The diction of Tao's story is rather different than Whitman's too. In his poems, Whitman is the voice of authority, of grandeur, his lines rolling off the tongue in Biblical cadence. In comparison, Tao's narrator is uncertain and tentative, almost childlike. "I wanted to do nice things for everyone I’ve ever knew," he says, tripping over his tenses, "I wanted to do one hundred jumping jacks to build my stamina." In these lines, we hear the voice of awkward young man, a sensitive but anxious kid who, through his wishes, hopes he'll get what he wants. The upshot, we sense, is that he won't; and we feel the lack. 

And it's this lack that is the central tension of the story, the conflict that makes it a story, rather than, like Whitman, a poetic exclamation. The boundful energy of the narrator's desires, his wanting "to be standing on the desk together trying to gain control of the vacuum cleaner," his sky "like a peach smoothie," runs counter to his anxious timidity, subtly teasing out a tender portrait of a sad man. And the ending of the flash—as he falls asleep "wondering what the mysterious noise was that woke me up"—forecasts a life that is full of mystery and wonder but that also consists more of sleep than action.

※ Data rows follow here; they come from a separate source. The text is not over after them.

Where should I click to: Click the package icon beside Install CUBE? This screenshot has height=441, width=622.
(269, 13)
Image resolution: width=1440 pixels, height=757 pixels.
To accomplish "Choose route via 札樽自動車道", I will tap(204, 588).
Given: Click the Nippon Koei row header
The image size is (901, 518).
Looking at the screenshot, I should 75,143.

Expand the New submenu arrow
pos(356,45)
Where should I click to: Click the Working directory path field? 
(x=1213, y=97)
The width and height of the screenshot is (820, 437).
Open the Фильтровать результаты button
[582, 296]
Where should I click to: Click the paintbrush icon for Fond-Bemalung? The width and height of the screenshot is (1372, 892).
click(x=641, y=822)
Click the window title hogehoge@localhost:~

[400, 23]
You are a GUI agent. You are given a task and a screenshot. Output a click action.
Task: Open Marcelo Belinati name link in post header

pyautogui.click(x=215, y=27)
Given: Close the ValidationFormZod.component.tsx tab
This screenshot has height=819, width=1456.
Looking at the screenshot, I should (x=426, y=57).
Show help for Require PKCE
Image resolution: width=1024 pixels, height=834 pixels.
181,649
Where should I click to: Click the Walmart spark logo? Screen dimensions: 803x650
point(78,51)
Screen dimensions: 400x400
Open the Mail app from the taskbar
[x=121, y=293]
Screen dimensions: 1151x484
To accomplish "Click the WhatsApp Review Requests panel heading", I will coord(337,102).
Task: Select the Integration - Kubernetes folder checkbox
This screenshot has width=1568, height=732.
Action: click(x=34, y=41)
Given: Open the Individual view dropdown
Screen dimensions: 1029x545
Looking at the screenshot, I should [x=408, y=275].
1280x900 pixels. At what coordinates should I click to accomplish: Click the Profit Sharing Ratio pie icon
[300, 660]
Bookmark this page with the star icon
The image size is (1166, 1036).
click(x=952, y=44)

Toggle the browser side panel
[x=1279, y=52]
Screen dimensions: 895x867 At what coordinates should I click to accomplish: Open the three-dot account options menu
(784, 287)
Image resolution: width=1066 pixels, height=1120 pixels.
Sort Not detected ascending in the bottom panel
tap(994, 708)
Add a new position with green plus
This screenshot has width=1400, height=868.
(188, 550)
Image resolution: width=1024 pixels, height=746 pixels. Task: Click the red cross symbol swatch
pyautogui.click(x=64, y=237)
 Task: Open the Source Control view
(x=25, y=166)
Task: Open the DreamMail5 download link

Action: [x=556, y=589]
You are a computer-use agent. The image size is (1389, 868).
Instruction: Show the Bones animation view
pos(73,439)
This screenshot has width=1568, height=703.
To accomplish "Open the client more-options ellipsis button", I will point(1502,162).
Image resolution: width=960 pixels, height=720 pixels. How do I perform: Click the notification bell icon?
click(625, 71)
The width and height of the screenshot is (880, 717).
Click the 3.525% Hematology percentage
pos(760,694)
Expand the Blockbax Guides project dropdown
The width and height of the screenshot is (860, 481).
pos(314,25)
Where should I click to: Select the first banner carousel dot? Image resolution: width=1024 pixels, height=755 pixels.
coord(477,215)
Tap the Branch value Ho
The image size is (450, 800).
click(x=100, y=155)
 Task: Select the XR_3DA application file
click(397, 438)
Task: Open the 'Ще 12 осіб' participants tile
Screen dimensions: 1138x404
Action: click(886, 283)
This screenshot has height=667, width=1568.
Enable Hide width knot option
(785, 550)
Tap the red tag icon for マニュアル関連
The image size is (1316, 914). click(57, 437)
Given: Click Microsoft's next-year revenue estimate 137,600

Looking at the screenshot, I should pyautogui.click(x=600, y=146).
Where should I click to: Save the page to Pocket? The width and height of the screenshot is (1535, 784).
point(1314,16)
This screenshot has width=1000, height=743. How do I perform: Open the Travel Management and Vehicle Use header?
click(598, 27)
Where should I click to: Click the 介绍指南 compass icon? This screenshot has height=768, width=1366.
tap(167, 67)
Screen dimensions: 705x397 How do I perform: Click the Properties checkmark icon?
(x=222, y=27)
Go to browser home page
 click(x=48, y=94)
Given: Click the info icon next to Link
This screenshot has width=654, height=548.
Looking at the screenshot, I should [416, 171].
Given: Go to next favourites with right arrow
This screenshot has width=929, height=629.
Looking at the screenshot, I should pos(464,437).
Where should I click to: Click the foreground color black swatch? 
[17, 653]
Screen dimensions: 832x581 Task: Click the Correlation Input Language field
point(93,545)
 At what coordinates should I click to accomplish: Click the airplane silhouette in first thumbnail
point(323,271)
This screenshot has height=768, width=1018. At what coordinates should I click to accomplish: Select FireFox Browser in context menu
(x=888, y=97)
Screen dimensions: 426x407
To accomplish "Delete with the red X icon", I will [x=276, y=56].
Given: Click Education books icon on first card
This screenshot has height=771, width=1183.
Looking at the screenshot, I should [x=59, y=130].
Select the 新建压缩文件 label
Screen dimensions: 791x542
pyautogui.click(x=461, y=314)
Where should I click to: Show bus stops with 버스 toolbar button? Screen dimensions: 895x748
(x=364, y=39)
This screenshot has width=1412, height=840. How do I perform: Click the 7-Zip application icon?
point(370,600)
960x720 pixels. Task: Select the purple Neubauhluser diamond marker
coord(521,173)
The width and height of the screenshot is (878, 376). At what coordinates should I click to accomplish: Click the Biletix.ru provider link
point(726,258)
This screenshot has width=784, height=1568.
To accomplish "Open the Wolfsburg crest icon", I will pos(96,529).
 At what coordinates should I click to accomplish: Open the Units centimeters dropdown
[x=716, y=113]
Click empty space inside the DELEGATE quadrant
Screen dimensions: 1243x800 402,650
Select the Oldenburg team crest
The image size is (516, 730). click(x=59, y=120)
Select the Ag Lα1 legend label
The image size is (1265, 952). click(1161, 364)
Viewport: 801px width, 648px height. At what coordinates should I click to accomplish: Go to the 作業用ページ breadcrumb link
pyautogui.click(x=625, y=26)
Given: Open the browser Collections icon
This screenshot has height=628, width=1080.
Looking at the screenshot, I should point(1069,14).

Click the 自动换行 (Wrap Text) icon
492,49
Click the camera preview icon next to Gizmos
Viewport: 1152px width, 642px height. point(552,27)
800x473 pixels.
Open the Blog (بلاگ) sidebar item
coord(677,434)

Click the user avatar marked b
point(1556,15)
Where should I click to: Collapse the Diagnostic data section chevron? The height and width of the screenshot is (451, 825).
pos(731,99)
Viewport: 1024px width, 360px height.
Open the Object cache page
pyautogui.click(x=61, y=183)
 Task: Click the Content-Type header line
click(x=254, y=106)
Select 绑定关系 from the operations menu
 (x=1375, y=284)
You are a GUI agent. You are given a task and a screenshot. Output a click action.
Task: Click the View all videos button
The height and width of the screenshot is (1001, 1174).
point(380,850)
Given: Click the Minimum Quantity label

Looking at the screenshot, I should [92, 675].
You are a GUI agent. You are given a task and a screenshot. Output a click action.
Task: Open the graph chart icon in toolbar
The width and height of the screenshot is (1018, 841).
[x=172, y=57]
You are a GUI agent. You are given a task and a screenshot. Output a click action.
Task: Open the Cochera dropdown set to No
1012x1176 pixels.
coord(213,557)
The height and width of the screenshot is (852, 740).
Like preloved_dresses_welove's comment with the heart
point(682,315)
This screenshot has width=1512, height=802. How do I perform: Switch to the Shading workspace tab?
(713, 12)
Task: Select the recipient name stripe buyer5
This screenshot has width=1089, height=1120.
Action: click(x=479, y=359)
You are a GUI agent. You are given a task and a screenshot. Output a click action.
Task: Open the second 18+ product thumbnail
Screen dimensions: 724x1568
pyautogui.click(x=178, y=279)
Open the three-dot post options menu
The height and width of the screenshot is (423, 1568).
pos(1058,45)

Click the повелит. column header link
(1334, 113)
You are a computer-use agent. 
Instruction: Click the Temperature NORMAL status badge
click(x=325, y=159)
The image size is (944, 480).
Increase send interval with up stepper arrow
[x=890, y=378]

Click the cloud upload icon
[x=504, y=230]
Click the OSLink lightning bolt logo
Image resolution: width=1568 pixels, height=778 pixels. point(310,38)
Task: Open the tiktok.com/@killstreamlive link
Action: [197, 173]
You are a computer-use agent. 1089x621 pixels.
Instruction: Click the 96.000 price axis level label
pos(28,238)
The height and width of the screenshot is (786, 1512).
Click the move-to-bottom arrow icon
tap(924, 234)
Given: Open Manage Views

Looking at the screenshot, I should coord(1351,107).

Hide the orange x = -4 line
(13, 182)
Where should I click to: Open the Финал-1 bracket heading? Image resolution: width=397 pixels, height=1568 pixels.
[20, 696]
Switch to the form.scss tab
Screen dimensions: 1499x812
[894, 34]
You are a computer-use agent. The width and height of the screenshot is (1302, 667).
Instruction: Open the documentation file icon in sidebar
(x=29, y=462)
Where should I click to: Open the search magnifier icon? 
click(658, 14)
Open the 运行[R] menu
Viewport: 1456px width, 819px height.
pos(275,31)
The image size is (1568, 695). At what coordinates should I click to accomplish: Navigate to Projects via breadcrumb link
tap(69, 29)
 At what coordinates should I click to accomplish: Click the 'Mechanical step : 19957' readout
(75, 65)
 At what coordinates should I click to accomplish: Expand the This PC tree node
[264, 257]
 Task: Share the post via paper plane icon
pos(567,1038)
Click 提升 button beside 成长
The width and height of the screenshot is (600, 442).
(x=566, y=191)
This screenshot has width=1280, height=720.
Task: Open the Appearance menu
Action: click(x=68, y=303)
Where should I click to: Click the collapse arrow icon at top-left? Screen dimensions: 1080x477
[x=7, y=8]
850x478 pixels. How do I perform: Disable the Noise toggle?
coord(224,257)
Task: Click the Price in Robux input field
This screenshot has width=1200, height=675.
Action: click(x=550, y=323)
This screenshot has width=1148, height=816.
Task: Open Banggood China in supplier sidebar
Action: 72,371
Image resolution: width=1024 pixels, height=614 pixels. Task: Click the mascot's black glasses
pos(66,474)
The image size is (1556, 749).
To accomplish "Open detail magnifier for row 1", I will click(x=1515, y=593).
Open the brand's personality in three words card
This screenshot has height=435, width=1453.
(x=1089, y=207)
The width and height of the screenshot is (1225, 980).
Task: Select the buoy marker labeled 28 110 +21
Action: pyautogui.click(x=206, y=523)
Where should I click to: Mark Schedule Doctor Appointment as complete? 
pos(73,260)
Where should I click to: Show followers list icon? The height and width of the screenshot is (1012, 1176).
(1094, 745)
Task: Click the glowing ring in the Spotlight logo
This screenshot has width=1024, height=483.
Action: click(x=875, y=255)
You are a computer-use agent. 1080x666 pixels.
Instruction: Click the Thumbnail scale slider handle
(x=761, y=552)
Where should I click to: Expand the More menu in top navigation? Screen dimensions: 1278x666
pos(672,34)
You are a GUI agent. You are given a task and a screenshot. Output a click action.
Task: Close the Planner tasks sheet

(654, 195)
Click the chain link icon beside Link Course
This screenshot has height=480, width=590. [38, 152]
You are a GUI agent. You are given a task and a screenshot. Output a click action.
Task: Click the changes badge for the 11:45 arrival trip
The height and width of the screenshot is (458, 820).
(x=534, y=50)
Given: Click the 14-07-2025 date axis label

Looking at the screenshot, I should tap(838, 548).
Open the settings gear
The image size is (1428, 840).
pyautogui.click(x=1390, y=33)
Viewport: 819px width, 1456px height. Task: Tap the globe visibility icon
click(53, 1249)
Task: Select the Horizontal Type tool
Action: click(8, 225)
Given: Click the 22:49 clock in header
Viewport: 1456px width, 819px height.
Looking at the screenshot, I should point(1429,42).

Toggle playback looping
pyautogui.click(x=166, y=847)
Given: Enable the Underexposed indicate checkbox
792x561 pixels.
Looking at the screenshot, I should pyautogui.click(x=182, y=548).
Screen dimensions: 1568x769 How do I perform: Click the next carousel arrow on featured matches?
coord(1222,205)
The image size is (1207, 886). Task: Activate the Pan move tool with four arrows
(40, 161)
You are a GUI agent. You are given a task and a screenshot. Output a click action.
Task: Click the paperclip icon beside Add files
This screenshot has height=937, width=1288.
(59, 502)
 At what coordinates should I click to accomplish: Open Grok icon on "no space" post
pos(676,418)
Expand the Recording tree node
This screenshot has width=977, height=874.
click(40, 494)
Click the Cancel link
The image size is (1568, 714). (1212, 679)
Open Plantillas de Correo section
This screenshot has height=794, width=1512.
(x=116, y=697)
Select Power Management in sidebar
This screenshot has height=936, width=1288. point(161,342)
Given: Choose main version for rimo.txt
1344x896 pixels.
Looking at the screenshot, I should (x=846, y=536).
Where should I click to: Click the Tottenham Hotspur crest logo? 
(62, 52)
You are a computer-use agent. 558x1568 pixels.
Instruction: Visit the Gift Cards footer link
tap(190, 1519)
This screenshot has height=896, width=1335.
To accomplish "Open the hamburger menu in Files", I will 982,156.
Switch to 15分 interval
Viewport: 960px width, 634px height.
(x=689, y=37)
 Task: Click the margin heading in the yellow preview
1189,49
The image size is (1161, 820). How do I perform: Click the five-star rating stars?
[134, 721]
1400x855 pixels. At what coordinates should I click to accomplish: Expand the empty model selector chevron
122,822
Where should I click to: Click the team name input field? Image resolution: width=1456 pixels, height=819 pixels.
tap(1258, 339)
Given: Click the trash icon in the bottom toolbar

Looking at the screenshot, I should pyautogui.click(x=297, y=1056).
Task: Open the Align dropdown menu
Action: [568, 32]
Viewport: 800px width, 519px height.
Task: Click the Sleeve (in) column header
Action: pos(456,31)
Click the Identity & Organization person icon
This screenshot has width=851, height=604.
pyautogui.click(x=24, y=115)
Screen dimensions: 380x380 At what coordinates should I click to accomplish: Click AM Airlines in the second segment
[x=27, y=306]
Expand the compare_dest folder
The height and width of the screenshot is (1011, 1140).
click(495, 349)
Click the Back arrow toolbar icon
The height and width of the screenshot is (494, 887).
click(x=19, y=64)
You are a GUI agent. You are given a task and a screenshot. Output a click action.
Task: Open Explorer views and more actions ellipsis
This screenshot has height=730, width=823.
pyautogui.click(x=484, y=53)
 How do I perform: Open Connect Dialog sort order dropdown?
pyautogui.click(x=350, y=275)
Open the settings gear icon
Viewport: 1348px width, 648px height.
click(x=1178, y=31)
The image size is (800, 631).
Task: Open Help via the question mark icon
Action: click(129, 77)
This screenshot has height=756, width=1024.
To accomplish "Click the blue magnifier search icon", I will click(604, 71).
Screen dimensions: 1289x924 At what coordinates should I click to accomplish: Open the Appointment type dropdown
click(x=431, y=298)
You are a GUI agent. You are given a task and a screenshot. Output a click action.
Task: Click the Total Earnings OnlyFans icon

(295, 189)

What is interesting, as well as particularly effective, about Tao's flash is that this tale, and its protagonist, are conveyed not so much through narrative development as through the story's very structure. The flash—with its use of disjointed, elliptical thoughts, its list of seemingly unrelated events, the lack of dialogue and setting, the absence of any traditional character—creates a structure that is built not of content, of texture, but of negative space, the gaps between sentences, between what is said. The story is in fact told through its absences, is its absences—character and conflict created out of silence.

And while not every flash can or should rely on quirky devices like Tao's, the most effective of them are built around just such silences. Whereas short stories are excellent at building character and conflict through extended dialogue or introspection, through descriptions of the rooms people move among, the emotional and mental turnings of the protagonist, the development of narrative arc, flash will never be able to provide this kind of "fictive dream." Short-short fiction can't hold the reader this way, cannot create such sustained abeyance of the outside world in favor of the inner life of the story. And it shouldn't try. Flash fiction that relies on sustaining this prolific texture necessarily sacrifices its greatest strength: those evocative negative spaces captured wordlessly among the words.

Which is not to say that flash should do away with the traditional building blocks of fiction or that it should rigidly adhere to some strict story-telling asceticism. Rather though that flash writers recognize its unique strengths, those qualities that make it worth writing, and worth reading, that bring the writer and her audience to the form, excite their imagination. Tao Lin's flash, "Things I Wanted to Do Today," does just this, fashioning both a world and a world between worlds—a story abundant with absence.